What you will do
Locate each line in the records containing "purity". Copy it.

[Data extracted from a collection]
________________________

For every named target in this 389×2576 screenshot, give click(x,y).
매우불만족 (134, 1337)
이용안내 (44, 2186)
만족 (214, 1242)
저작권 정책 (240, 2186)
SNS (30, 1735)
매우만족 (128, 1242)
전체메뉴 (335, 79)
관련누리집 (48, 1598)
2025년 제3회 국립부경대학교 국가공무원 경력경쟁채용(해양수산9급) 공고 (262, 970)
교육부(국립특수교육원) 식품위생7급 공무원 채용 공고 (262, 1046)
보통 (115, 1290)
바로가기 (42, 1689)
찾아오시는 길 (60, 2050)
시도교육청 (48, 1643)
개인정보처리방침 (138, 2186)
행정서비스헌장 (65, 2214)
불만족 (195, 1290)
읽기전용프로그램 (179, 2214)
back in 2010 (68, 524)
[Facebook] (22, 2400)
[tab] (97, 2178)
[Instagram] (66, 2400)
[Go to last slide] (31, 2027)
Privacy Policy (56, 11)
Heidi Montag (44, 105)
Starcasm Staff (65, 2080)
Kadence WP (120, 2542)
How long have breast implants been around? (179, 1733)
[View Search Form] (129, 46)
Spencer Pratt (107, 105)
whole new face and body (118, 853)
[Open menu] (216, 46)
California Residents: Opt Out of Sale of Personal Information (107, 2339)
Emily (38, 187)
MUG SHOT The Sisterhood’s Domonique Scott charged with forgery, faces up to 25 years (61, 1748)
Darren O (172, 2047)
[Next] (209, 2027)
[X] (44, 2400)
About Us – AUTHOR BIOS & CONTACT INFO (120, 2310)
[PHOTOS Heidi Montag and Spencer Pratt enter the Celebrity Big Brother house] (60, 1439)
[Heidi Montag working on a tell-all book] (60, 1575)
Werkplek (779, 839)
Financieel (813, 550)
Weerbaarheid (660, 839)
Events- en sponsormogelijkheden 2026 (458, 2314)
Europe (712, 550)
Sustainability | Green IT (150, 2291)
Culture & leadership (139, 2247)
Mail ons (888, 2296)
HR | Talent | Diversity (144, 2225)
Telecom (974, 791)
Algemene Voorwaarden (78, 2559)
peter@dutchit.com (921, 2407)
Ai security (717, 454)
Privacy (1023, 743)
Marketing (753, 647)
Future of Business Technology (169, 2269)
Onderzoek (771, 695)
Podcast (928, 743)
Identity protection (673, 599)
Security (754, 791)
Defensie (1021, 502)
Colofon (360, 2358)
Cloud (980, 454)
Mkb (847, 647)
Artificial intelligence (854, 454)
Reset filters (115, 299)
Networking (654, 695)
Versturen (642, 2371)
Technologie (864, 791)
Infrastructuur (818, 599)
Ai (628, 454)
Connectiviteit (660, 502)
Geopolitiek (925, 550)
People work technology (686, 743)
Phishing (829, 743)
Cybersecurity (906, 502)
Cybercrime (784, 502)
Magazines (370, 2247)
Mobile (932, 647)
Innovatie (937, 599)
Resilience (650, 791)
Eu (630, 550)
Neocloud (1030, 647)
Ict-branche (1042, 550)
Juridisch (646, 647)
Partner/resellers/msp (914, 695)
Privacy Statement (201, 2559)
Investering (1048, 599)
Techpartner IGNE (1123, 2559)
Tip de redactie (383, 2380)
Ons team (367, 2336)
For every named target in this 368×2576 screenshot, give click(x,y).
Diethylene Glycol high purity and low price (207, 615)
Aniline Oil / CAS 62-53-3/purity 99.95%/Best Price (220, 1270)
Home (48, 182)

________________________

Reply
Diethylene Glycol high purity and low price (207, 615)
Aniline Oil / CAS 62-53-3/purity 99.95%/Best Price (220, 1270)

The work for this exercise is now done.